Anne Corvey: Camera inversa | Eine Frau von fünfzig Jahren 3/4
Ohne die geringste Vorahnung, in vollkommener Unwissenheit, werde ich eine unsichtbare Wand durchschreiten, hinter der nichts ist, nicht einmal Dunkelheit. Mein nächster Schritt, er kann der Schritt durch diese Wand sein. Ist es nicht unlogisch, davor Angst zu haben, wo ich dieses plötzliche Erlöschen doch gar nicht mehr erleben werde und weiß, dass es sich so verhält? Aber, dachte Claire, war der Schrei, wie sie es nannte, wirklich Angst? War er nicht vielmehr Erschrecken vor der Wahrscheinlichkeit spurlosen Verlöschens? Fassungslosigkeit angesichts des für den Menschen unaufhebbaren Skandalons. Mit Wissen und Logik war das nicht auszuradieren. Im Gegenteil. Ich weiß, aber ich kann es nicht glauben.
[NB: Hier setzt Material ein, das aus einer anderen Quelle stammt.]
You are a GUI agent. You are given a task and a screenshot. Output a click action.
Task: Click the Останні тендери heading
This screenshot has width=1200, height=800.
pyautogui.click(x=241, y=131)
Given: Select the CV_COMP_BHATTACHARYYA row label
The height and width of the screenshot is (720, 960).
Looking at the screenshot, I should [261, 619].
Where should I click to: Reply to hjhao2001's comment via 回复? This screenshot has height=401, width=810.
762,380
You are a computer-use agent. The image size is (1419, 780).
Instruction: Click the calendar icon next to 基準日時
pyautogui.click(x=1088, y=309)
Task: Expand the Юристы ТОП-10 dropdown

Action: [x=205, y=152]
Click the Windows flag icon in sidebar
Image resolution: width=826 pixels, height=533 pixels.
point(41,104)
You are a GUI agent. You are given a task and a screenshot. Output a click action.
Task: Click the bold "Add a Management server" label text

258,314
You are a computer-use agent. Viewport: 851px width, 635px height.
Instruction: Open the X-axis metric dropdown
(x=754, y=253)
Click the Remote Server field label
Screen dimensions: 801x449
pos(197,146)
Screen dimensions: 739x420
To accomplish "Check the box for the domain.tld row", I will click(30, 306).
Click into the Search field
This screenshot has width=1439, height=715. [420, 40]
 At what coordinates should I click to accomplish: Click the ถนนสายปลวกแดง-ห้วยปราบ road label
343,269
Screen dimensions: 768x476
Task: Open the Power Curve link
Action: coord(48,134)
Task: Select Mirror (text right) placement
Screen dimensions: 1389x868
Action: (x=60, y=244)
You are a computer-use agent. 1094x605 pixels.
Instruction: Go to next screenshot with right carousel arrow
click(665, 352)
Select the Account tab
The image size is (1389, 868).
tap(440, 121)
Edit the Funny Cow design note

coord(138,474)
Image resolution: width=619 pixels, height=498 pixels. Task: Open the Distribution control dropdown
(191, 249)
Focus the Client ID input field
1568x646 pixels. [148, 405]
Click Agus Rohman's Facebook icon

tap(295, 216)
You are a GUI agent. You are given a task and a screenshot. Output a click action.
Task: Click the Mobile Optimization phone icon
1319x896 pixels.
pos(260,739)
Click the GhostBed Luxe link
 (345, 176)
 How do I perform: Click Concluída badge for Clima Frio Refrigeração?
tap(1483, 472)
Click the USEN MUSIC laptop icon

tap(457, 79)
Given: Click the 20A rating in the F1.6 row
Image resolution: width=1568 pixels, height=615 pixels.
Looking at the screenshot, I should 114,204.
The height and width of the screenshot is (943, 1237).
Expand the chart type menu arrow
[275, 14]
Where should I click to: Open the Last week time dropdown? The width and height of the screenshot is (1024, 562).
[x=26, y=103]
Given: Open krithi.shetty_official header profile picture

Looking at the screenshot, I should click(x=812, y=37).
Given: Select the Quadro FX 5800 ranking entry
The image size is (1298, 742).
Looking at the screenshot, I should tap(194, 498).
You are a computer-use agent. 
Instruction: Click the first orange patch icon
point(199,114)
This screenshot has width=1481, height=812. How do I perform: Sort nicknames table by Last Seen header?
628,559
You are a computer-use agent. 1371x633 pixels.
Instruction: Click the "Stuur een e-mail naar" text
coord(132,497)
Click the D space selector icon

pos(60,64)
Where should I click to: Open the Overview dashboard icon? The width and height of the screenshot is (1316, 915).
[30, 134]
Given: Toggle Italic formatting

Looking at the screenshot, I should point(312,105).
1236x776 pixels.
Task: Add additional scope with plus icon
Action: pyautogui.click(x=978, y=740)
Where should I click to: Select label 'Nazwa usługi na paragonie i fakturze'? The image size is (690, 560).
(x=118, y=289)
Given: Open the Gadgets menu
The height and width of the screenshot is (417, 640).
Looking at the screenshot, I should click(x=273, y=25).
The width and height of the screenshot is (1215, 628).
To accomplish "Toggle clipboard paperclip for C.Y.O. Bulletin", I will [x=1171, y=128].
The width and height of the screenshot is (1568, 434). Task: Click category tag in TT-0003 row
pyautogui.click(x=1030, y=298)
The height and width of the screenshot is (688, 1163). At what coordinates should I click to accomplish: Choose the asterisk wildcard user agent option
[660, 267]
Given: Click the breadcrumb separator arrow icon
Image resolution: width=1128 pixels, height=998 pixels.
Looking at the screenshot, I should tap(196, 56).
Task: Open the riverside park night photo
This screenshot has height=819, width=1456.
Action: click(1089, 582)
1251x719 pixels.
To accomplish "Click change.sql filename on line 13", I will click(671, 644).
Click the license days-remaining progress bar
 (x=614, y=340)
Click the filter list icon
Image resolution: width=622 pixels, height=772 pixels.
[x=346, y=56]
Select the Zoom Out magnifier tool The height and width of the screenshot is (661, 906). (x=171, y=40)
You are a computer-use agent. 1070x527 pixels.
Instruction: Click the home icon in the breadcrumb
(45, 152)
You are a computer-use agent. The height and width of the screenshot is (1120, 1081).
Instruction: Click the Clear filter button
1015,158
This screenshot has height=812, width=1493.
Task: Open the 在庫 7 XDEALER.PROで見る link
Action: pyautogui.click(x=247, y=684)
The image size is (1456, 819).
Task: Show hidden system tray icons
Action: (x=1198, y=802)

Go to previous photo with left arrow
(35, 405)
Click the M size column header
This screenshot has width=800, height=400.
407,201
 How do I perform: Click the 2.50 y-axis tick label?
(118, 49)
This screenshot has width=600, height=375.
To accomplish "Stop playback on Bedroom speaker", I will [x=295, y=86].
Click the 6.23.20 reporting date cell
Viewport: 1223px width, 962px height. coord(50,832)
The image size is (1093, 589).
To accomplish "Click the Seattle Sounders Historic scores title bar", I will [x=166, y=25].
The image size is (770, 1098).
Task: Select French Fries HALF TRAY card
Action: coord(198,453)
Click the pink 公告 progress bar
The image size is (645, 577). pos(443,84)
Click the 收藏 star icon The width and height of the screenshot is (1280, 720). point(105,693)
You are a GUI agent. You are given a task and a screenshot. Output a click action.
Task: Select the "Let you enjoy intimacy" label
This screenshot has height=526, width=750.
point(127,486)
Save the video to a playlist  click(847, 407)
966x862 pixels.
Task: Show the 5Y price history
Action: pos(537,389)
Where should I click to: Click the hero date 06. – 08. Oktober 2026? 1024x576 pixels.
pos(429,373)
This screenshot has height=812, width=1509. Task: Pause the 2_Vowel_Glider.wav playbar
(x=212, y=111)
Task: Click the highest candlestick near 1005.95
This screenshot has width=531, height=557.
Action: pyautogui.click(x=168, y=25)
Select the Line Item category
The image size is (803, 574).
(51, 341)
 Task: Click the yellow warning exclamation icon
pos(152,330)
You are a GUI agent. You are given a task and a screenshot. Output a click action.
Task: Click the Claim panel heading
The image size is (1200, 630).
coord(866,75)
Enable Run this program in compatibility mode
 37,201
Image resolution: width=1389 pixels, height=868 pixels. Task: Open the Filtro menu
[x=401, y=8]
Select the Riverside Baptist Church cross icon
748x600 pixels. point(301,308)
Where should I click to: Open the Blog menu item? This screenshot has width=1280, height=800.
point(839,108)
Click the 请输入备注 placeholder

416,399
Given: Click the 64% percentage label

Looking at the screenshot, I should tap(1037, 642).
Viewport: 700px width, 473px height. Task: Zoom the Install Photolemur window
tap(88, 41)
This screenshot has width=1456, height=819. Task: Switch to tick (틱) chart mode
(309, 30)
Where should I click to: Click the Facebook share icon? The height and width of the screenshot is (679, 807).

Claire fühlte sich weit weg, nahezu entrückt von allem. Auf dem Balkon saß sie in und über der Landschaft. Der Landschaft, die auf einmal unheimlich war, unnahbar, von Menschen erzeugt und doch jenseits alles Menschlichen. Endgültig abgewiesen suchen wir Trost im Vergessen, das man Erinnerung nennt.